The plantation inns of Nevis - and Alexander Hamilton

A few years ago, the fact that an island was the birthplace of one of the USA's Founding Fathers, Alexander Hamilton, would have elicited very little excitement. But in recent years, since the advent of the hit Broadway musical Hamiliton, Nevis is all of a sudden a must-see destination.  The very first line of the musical leads you here: “How does a bastard, orphan, son of a whore and a Scotsman, dropped in the middle of a forgotten spot in the Caribbean… That spot would be Nevis.  But more on that later.

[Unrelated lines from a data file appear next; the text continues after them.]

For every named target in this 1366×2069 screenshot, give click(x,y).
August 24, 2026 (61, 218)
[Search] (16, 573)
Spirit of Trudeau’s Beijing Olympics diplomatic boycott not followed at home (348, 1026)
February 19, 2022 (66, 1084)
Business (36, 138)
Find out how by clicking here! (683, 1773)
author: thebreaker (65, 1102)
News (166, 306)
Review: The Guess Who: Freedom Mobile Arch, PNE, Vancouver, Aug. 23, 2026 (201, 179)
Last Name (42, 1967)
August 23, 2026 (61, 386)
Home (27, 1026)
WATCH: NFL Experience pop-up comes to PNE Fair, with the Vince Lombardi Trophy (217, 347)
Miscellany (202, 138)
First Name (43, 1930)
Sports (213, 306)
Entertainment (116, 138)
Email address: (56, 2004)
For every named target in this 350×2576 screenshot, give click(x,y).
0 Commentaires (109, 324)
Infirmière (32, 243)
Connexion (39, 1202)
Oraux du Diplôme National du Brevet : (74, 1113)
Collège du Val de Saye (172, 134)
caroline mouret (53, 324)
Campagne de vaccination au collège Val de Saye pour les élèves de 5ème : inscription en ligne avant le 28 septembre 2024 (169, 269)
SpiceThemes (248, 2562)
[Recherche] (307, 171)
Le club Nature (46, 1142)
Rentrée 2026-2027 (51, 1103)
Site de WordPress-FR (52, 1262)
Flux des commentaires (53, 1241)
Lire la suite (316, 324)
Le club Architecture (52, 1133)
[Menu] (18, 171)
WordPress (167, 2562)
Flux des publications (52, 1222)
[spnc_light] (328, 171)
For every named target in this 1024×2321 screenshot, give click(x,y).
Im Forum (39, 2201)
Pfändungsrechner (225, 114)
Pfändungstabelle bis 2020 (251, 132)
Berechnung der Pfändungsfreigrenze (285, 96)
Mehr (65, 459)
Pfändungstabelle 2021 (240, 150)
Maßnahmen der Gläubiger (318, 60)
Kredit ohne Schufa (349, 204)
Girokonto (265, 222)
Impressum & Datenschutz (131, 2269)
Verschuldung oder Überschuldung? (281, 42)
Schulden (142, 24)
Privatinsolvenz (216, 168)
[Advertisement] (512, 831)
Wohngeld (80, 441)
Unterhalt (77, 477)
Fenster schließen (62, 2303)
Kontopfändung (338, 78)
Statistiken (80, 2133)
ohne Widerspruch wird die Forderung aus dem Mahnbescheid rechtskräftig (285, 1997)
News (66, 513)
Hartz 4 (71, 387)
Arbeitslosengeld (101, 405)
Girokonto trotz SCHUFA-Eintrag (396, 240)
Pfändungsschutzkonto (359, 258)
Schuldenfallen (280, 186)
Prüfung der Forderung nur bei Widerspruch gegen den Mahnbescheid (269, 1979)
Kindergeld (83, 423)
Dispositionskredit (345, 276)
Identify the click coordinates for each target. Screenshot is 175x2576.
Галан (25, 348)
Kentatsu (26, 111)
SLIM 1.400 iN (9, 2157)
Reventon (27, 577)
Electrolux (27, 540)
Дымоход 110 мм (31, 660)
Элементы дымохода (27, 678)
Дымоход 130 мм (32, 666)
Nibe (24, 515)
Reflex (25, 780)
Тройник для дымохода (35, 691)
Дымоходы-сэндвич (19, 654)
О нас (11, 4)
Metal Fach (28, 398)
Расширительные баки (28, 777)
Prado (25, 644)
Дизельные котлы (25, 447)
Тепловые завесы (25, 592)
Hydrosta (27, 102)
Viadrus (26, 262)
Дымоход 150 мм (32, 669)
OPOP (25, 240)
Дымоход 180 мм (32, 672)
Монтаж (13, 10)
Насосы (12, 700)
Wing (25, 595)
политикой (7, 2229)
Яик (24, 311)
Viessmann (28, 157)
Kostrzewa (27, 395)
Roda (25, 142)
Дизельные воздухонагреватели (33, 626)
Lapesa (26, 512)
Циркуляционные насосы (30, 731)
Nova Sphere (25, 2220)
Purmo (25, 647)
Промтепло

Nevis is the baby sister of St. Kitts, two tiny islands in the West Indies. St. Kitts is the more outgoing, gregarious of the two; Nevis, more shy and retiring. Whereas I won $100 at a casino on St.Kitts, the only things worth counting on Nevis are an assortment of goats, sheep, donkeys and monkeys. Lots of monkeys.  But Nevis now has a star -– the aforementioned Hamilton -- who is making her irresistible to throngs of others. They’re known as tourists.  And now they’re coming back! Nevis having happily escaped the scourge of Covid during its peak, re-opened to the international public the end of October -- and has since worked hard to maintain all recommended protocols.

But before Hamilton brought reknown to the island, its main claim to fame was the old sugar plantations. Sugar was king from the 17th to 19th centuries, and what remains of several of the plantations are now housing all those Hamilton-seeking throngs. History begets history.